Durante la manifestazione non sono mancate ironie e slogan contro il neo governo M5S-Lega. Numerosi gli striscioni: “E’ venuto meglio Pinocchio con una sega che questo governo con la Lega”, recita uno. “Se Salvini e Di Maio possono amarsi, perché noi no?”; e ancora: “Noi esistiamo e non siamo delle schifezze”, recitava un altro, sotto la foto del neo ministro Fontana. E non è mancata nemmeno la bambola gonfiabile con la faccia del ministro degli Interni e leader della Lega, Matteo Salvini.

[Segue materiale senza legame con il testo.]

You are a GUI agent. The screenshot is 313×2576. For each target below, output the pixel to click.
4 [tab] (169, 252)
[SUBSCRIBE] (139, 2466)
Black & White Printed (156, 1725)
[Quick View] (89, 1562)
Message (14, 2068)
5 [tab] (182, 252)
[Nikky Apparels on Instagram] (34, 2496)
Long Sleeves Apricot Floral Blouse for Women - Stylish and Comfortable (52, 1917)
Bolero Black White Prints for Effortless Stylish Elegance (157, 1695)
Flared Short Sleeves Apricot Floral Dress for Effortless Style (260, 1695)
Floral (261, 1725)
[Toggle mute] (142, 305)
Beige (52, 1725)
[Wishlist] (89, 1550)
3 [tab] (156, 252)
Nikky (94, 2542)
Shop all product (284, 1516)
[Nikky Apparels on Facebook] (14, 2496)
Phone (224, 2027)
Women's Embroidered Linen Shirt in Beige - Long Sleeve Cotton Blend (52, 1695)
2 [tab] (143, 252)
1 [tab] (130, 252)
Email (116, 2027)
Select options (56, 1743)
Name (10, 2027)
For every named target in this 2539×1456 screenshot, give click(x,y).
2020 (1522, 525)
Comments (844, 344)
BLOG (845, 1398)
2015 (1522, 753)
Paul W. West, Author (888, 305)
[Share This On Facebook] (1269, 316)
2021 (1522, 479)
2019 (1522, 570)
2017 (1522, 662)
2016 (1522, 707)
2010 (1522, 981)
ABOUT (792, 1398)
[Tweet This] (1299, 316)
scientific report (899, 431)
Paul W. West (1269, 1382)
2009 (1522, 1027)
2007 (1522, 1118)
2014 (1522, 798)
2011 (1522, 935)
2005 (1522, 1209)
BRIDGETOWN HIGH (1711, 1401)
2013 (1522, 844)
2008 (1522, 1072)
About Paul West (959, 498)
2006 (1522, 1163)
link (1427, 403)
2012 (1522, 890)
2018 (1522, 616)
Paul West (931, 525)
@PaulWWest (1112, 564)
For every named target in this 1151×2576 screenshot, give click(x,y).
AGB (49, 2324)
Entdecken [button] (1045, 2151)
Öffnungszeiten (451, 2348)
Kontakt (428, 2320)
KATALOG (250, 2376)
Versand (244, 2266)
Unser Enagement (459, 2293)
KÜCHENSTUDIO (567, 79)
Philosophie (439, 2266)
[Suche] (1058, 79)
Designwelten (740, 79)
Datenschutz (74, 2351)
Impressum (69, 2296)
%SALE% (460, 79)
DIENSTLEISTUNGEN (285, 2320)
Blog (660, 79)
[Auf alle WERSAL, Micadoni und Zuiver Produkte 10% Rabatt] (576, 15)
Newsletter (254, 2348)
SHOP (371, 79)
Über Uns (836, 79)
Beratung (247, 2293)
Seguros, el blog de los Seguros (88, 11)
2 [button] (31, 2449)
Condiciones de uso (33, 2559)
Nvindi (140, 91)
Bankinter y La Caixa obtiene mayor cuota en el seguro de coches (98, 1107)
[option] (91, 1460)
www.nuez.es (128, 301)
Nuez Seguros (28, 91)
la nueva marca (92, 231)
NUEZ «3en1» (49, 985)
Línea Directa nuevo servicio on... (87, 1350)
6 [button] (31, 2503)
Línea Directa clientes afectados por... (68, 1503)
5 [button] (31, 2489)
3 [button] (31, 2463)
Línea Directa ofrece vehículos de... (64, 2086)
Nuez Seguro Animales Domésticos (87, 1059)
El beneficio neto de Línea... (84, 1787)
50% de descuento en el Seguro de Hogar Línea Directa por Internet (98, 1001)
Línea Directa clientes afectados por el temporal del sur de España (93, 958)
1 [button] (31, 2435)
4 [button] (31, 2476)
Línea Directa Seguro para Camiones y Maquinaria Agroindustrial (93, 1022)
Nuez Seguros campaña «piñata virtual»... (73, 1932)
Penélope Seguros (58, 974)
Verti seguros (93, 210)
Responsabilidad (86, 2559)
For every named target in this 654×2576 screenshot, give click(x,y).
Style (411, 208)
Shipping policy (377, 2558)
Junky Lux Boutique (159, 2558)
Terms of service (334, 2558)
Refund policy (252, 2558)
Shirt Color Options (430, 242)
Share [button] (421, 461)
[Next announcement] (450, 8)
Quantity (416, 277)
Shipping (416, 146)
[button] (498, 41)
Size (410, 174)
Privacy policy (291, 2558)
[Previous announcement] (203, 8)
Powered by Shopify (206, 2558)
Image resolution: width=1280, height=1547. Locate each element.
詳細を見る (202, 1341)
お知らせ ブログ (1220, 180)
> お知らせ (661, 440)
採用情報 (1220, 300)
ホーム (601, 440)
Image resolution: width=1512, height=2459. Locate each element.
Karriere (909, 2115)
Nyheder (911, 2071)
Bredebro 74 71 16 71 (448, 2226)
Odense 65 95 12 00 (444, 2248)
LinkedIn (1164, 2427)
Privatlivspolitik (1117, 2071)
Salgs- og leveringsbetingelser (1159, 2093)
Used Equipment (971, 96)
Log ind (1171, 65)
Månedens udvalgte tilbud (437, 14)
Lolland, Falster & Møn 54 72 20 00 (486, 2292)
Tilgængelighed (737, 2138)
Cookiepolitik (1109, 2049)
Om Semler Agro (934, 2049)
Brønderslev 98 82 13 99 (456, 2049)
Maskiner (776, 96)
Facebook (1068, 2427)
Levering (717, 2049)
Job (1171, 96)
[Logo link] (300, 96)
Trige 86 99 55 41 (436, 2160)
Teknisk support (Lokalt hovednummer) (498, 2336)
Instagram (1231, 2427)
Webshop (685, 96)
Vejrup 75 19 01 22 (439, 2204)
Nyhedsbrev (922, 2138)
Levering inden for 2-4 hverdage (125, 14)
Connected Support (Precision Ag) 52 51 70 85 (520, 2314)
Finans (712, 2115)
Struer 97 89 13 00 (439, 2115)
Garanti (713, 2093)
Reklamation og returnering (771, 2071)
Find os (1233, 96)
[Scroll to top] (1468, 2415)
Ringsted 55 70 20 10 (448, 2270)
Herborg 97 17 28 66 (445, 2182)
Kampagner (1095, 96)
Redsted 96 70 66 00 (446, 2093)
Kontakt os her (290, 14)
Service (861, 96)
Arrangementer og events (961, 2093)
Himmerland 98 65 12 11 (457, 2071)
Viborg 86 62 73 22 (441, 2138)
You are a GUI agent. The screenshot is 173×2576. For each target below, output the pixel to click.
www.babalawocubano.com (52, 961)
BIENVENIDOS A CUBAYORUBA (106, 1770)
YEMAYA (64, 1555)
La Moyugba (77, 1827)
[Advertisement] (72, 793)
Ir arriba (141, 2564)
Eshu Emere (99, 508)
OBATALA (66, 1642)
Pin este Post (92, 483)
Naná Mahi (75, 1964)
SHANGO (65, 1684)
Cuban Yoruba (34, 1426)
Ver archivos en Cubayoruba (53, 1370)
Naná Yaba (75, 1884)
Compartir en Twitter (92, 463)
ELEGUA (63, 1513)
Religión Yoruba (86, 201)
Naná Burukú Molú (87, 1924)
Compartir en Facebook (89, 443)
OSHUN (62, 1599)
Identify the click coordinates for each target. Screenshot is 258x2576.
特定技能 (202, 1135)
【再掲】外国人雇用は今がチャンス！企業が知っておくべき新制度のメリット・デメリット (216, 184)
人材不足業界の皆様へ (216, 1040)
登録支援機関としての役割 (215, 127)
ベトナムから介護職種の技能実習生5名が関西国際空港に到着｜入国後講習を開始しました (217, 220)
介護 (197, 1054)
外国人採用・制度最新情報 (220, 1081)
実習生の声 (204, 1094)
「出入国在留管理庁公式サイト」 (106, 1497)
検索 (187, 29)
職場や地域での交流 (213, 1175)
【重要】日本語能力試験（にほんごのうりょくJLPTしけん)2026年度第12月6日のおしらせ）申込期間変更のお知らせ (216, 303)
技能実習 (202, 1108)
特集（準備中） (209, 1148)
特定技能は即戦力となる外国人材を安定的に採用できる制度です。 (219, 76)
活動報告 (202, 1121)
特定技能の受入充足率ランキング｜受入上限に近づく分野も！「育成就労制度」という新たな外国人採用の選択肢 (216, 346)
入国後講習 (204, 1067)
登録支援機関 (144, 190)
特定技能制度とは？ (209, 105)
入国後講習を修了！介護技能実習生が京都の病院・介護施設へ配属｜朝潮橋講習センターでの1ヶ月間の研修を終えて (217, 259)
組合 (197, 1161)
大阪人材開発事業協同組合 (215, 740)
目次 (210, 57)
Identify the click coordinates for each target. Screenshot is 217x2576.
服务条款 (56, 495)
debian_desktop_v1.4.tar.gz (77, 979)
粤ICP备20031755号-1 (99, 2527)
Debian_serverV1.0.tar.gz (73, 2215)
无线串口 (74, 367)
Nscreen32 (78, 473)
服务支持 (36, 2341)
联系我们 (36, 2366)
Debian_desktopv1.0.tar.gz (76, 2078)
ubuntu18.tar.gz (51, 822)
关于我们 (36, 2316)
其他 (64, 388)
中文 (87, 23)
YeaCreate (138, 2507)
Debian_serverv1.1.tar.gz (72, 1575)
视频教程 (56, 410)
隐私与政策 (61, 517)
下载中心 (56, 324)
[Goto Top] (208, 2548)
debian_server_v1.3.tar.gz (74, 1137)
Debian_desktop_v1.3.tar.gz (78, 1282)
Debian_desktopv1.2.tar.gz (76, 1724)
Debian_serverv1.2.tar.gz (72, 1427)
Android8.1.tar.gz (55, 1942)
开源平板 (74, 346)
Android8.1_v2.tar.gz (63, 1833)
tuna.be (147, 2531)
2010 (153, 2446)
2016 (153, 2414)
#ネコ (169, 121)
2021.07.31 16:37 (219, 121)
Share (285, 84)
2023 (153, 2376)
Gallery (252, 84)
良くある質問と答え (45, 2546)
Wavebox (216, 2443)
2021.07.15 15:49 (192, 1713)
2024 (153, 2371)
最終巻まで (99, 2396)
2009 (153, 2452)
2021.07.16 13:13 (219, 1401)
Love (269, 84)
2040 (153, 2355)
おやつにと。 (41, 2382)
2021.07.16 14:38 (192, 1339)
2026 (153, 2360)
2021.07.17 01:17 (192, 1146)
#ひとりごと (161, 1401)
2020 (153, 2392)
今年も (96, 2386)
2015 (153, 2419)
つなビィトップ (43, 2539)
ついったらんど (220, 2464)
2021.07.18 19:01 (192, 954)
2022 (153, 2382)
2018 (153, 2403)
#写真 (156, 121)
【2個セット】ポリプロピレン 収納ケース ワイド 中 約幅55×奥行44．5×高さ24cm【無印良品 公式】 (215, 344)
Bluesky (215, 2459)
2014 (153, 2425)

I sindaci del nostro territorio

Presenti alla parata anche il sindaco di Inveruno, Sara Bettinelli, il primo cittadino di Corbetta, Marco Ballarini, il vicesindaco di Arluno, Igor Bonazzoli; presente anche il capogruppo Pd a Magenta, Enzo Salvaggio (la ‘Città della Battaglia’ non ha dato il patrocinio all’evento, motivo per cui mercoledì scorso, 27 giugno, fuori dal consiglio comunale, Sergio Prato, attivista e presidente dell’associazione ‘Le Rose di Gertrude’, ha inscenato una protesta contro il sindaco di centrodestra Chiara Calati). Al termine della sfilata ha preso il microfono il sindaco di Milano, Beppe Sala: “Chi crede in questi valori – ha detto – deve esserci tutto l’anno. E’ giusto sponsorizzare giornate come queste ed è giusto esserci, ma dobbiamo trovare una formula perché ci sia condivisione sempre”.